2.6. Fabrication of PDMS-based liver phantom with microfluidic channels
2.6.1. Fabrication of SU-8 molds
Four-inch silicon wafers were cleaned in diluted hydrochloric acid at 80°C for 20 min, sequentially rinsed with acetone, isopropyl alcohol (IPA) and deionized (DI) water, and then were dehydrated at 130°C for 30 minutes on a hot-plate. After allowing them to cool to room temperature, 50μm of thick photoresist on the wafer was deposited through two successive steps. Approximately 4mL degassed SU8-50 photoresist (MicroChem) was dispensed on the center of the wafer. The spread cycle of the wafer was ramped to 500RPM at an acceleration rate of 100RPM/s, and this speed was held for 10s to allow the photoresist to cover the entire surface of the wafer. The spin speed was then ramped to 2000RPM at an acceleration of 300RPM/s and held for a total of 30s. After 5 min post-coating relaxation, the photoresist was baked on a hot plate. Following pre-baking at 65°C for 10min, a soft bake was performed for 20 min at 95°C. After cooling, the photoresist was placed into a collimated UV lamp for exposure, and the film mask with the designed pattern was placed on top. A long-pass UV filter (PL-360LP, Omega Optical) was used to filter out wavelengths shorter than 360nm. An exposure time of 32s was used, during which time the SU-8 was exposed through the mask to the UV light with intensity of 80mW/cm2. Following exposure, a post-exposure bake was performed on a hot plate to selectively cross-link exposed portions of the photoresist layer. The post-exposure bake consisted of 1min at 65°C followed by 5min at 95°C. After cooling, development was performed for 6 min at room temperature using MicroChem’s SU-8 developer. The beaker containing the developer was agitated during development to ensure the uncross-linked part of the photoresist was dissolved completely. Following development, the substrate was rinsed with isopropyl alcohol (IPA), and then dried with a gentle stream of air. A final hard bake was performed at 135°C for 2 hours to increase the mechanical and chemical stability of the SU-8 mold, and to increase the adhesion to the wafer.

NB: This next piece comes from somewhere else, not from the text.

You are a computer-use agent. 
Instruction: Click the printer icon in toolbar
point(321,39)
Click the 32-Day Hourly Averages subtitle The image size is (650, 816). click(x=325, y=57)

2.6.2. Fabrication of PDMS layers
A transparent microfluidic system was prepared to obtain clear microscope images for assessment of pattern transfer fidelity. To enhance bonding, a combination of corona treatment and partial curing was used. PDMS was mixed with curing agent at a volumetric ratio of 10:1 and degassed in a vacuum chamber for 40 min. Part of the degassed PDMS was poured onto the SU-8 mold, and the remainder was poured into a plastic box to make a 5-mm thick PDMS cover layer. The PDMS on the micropatterned mold was degassed again for 30 min to remove bubbles trapped between the micro channels. The degassed PDMS was pre-cured at 65°C for 50 min, and the PDMS layer was then carefully peeled from the SU-8 mold. Prior to bonding, small holes spaced the same as the access ports of the microfluidic channels were made in the 5-mm thick PDMS cover layer. To accomplish this, the micropatterned PDMS and the cover layer were corona treated and attached to one another. Holes were drilled through the thicker cover layer using 20-gauge needles, aligned such that the holes terminated at the ports of the microfluidic system. Flat-tipped needles were then inserted into the holes to create permanent connections to the microfluidic system. The bonded PDMS layers were then baked at 65°C for another 70 min to complete curing.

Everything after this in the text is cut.